-- start Reading text --
A Missional Life – Part 1
Missional Living
If we are ever going to live lives that embrace, redeem, and transform both people and cultures it is imperative we understand the importance of missional living. But what does this mean? What does it look like and how do we accomplish it?
In the simplest of definitions, to live a “missional” life is to live a life on mission. This is crucial to understand because it forces us to define the mission we are pursuing. Nearly everyone I know is on a mission: find a mate, make more money, retire early, have a family, be happy, find God, build a church… but to live a missional life is not as much about defining the mission as it is about transforming the way we pursue our mission. It is less about self-actualization and more about giving oneself to the glory of God and the good of others. However doing this well is difficult. It requires much of a person and more of a family. And so I’d like to begin to look at some characteristics and habits essential to living a missional life.
1) A Christ-Centered Life
To some this seems the obvious beginning of a missional lifestyle but my fear is far too many desire to embrace certain qualities they admire in a missional life, without understanding the essential nature of the foundation of Christ. As such, I find it important to begin our conversation here. Any effort to serve, to live a life of generosity and community, to engage people and culture, that is not deeply anchored in the person and work of Christ can do little more than set us adrift in a culture hostile to the very God we love.
-- end Reading text --
Exercise prompt>
Using the reading on missional living, answer these questions:
(a) What three things does the opening paragraph say our lives should do to both people and cultures?
(b) In the simplest definition given, what is it to live a "missional" life?
(c) What is the first characteristic listed as essential to living a missional life?
Rely solely on the reading on missional living.
-- start Data excerpts --
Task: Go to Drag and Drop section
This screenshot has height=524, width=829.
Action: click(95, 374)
-- end Data excerpts --
-- start Data excerpts --
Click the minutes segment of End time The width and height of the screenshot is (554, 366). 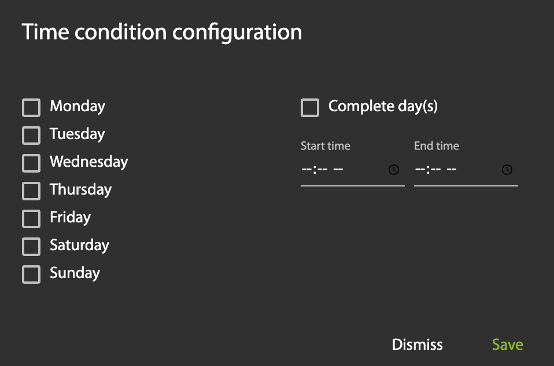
-- end Data excerpts --
Expected output>
(a) Embrace, redeem, and transform them.
(b) To live a life on mission.
(c) A Christ-Centered Life.